[Stored records]
*** Block opens ***

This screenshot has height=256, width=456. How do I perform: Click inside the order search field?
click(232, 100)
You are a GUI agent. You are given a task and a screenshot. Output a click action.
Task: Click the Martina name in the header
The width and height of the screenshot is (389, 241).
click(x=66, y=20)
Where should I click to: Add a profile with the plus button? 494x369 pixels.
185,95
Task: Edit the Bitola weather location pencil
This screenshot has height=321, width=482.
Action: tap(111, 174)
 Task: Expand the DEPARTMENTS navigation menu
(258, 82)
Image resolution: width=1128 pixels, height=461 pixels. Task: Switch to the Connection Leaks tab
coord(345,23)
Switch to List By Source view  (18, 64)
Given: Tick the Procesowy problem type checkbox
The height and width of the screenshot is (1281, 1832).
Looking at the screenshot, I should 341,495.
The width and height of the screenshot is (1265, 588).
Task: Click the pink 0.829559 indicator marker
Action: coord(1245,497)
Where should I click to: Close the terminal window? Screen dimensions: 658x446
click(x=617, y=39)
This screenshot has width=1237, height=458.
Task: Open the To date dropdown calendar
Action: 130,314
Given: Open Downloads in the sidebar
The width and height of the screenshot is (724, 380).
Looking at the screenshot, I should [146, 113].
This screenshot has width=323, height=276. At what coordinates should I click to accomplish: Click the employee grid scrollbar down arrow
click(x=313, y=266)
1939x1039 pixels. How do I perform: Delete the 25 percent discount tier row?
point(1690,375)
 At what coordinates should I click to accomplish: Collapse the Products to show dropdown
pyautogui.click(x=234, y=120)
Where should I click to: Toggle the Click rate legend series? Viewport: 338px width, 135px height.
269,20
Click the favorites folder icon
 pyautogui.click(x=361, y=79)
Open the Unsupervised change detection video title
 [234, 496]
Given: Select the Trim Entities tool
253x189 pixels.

*** Block closes ***

Copy, exactly and with nothing added, the lines from the one containing "Open the Unsupervised" through the end of the records.

* [WRITTEN REPLY]:
Open the Unsupervised change detection video title
 [234, 496]
Given: Select the Trim Entities tool
253x189 pixels.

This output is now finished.